* EXERCISE 1
Reproduce the passage on carlodelli word for word, in full.

** START OF PAGE EXCERPT **

Without resorting to the illusionism of philosophy with no answers, carlodelli composes images with a precise order. Just like a gold seeker, he sieves the disturbances and filters the doubts of a whole life.
In this way, with neither answers nor certainties, he succeeds in creating a kind of interior map for himself, a map of feelings with a tempo which lacks a centerpoint, which is vibrant and never still.
In the meantime, in silence, there is something moving and reviewing the forms of a lifetime.
Lorella Giudici, April 2011
From Art to Nature and Back Again: the Antiplatonism of carlodelli
“It's as if reality continuously lies behind the curtains that we tear down… There's always another one and yet another.”

** END OF PAGE EXCERPT **

* EXERCISE 2
Find every line in the entries below that contains the string "icon", matching case, and copy each of those lines.

** START OF DATASET CONTENT **

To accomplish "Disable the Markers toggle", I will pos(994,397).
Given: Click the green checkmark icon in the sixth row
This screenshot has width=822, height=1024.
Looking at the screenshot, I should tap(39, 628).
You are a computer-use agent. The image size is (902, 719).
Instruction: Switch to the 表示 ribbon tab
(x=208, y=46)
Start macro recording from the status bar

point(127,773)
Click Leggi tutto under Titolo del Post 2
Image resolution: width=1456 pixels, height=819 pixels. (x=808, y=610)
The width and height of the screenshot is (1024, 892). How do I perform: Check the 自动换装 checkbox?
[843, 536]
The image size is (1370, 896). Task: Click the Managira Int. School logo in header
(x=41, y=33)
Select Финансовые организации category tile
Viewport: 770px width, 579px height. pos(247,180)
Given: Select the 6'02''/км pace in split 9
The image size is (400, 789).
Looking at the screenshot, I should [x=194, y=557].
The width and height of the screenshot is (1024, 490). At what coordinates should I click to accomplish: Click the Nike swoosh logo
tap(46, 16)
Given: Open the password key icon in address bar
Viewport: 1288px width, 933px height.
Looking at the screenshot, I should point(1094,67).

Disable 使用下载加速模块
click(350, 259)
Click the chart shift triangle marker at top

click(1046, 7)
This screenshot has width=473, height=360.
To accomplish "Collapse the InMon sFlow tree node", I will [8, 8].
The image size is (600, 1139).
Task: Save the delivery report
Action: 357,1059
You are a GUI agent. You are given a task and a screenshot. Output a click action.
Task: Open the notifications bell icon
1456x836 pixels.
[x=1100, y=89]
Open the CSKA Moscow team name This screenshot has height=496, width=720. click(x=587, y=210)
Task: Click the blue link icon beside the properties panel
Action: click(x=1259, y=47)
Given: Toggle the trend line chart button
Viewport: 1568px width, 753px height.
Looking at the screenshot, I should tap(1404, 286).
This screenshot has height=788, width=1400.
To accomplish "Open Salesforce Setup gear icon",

** END OF DATASET CONTENT **

* CORRECT RESPONSE 1
Without resorting to the illusionism of philosophy with no answers, carlodelli composes images with a precise order. Just like a gold seeker, he sieves the disturbances and filters the doubts of a whole life.
In this way, with neither answers nor certainties, he succeeds in creating a kind of interior map for himself, a map of feelings with a tempo which lacks a centerpoint, which is vibrant and never still.
In the meantime, in silence, there is something moving and reviewing the forms of a lifetime.
Lorella Giudici, April 2011
From Art to Nature and Back Again: the Antiplatonism of carlodelli
“It's as if reality continuously lies behind the curtains that we tear down… There's always another one and yet another.”

* CORRECT RESPONSE 2
Given: Click the green checkmark icon in the sixth row
Given: Open the password key icon in address bar
Task: Open the notifications bell icon
Task: Click the blue link icon beside the properties panel
To accomplish "Open Salesforce Setup gear icon",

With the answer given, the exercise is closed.